An emergency room physician examined the victim and concluded that she had had intercourse in the past, though he could not determine when. Snow denied ever having sexual intercourse with the victim. The record reveals ample evidence from which a rational trier of fact could find Snow guilty beyond a reasonable doubt of rape. See Dean v. State, 215 Ga.App. 23, 24(4), 449 S.E.2d 622 (1994). Snow's argument that the victim's "statements and testimony were vague, unintelligible, equivocal, and self-contradictory," addresses itself to the victim's credibility, which is a matter within the province of the jury. See Robinson v. State, 204 Ga.App. 637, 419 S.E.2d 926 (1992). This enumeration is without merit.

2. Snow argues that the trial court erred in allowing, over objection, the investigator's testimony that he believed the victim. Although opinion evidence about the credibility of a witness is generally inadmissible (see Guest v. State, 201 Ga.App. 506, 507(1), 411 S.E.2d 364 (1991)), there was no error here because defense counsel elicited the testimony.

While cross-examining the investigator, defense counsel asked him if he thought it was important to "check out [the victim's] story and find out whether or not she may have told you everything." Snow's attorney then asked the investigator if he spoke with the victim's mother only once, to which the officer responded that if he had known "she was going to hinder or she was going to take sides with Carl Snow," he would have taken a statement from her. Defense counsel next asked the officer if he "ever [thought] that maybe [the mother] wanted to tell the truth rather than taking sides?" The witness replied that he believed the mother was protecting Snow instead of her daughter. Counsel then asked: "And you think that because you're on this side, not on that side?" The officer answered: "No, sir, 'cause I experienced the interview with [the victim] and I believe [her]." Defense counsel objected, which objection was overruled, and then continued his cross-examination.

By asking the investigator about the victim's credibility, her mother's credibility, and the witness' reasons for thinking the mother was trying to protect Snow, defense counsel propounded dangerous questions. Snow cannot now object to the court's ruling on one of the answers. See Henson v. State, 168 Ga.App. 210, 212(2), 308 S.E.2d 555 (1983); Helton v. State, 217 Ga.App. 691, 693-694(4), 458 S.E.2d 872 (1995). Moreover, the testimony complained of was cumulative of evidence admitted earlier without objection. See Milan v. State, 207 Ga.App. 206, 207, 427 S.E.2d 573 (1993). Earlier in the trial, Snow did not object when another deputy testified that he told Snow he and the investigator believed the victim. Finally, we note that the trial court instructed the jury that the jury alone determines which witnesses and testimony to believe. Based on the foregoing, this enumeration is without merit.

• Written exercise:
State whether each statement agrees with the opinion excerpt, answering yes or no and quoting the deciding words: (a) The emergency room physician was able to determine when the victim had had intercourse. (b) Snow denied ever having sexual intercourse with the victim. (c) Snow objected when another deputy testified earlier in the trial that he and the investigator believed the victim. The items that follow are separate material and are unrelated to the opinion excerpt.

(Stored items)
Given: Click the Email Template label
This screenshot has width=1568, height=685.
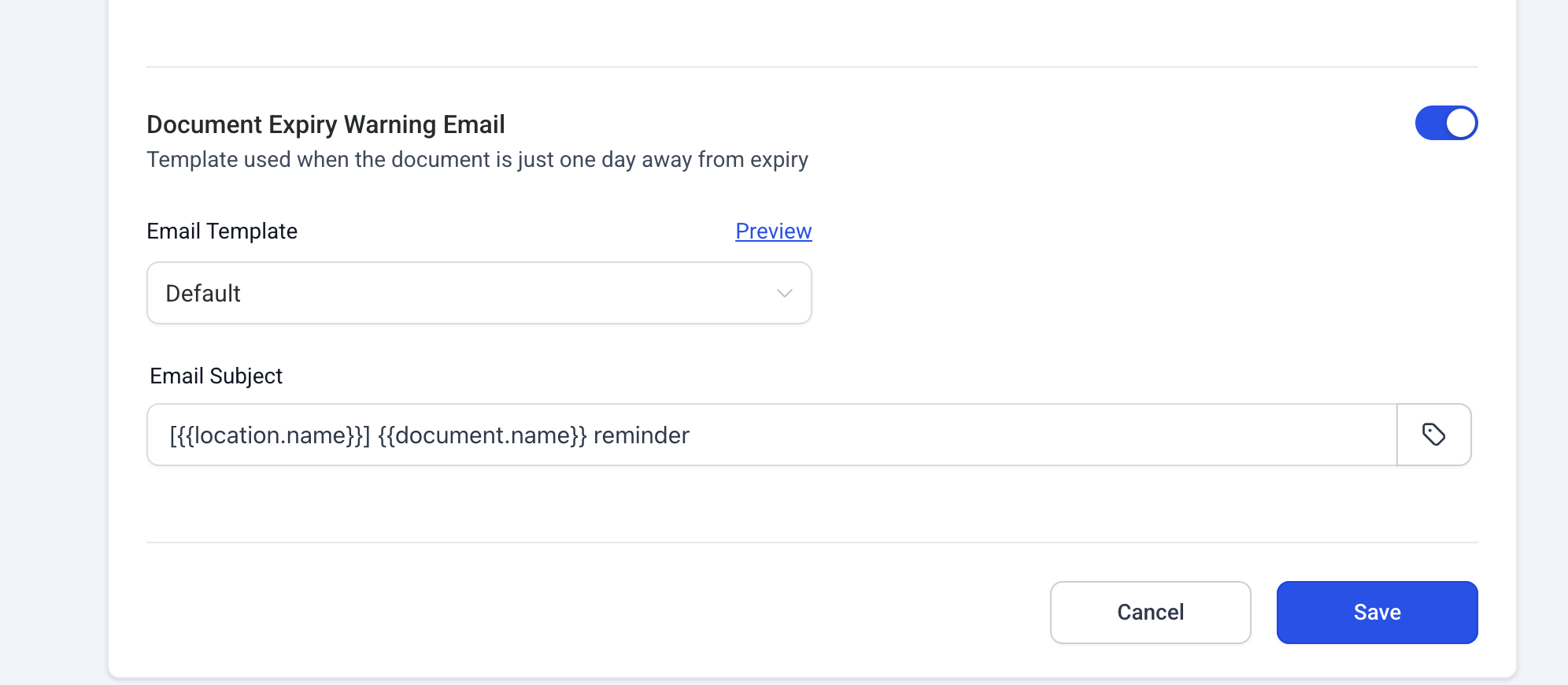Looking at the screenshot, I should pyautogui.click(x=222, y=231).
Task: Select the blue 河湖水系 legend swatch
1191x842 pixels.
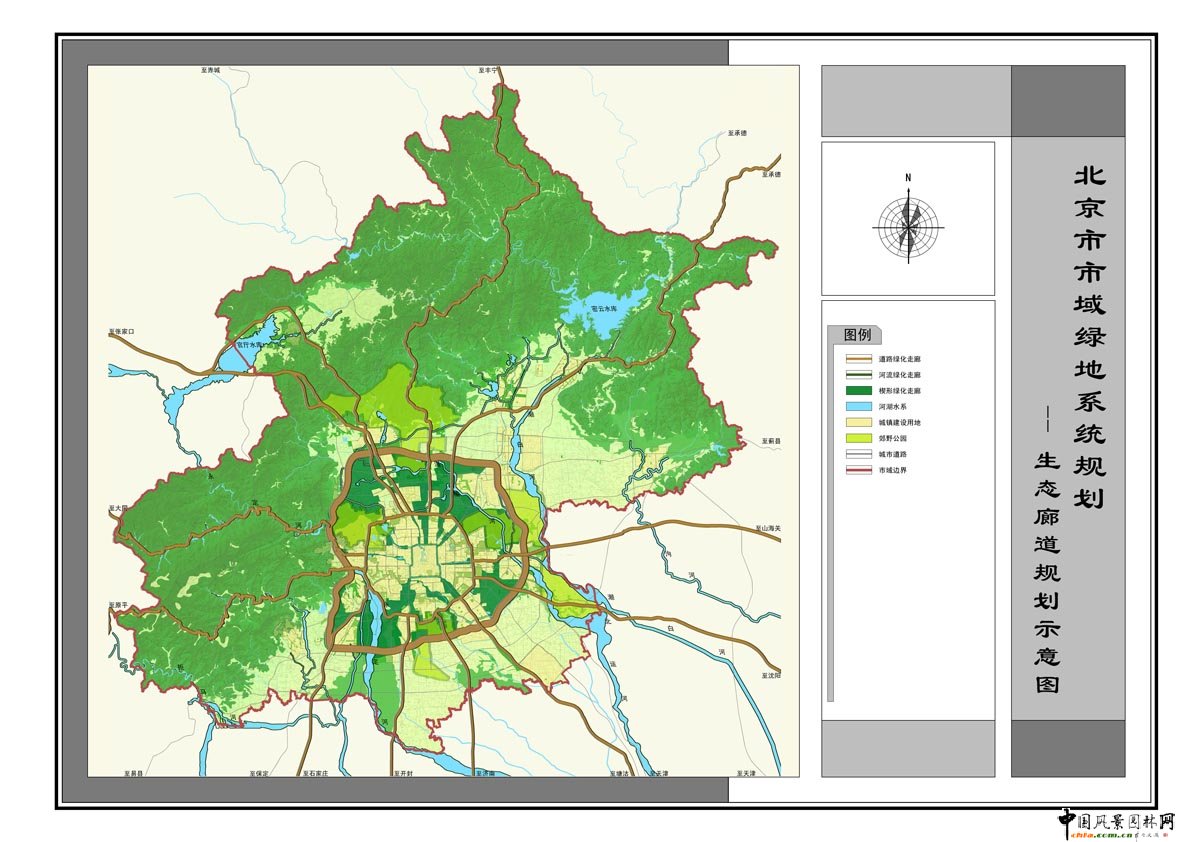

• Expected answer:
(a) No: "though he could not determine when."
(b) Yes: "Snow denied ever having sexual intercourse with the victim."
(c) No: "Earlier in the trial, Snow did not object when another deputy testified that he told Snow he and the investigator believed the victim."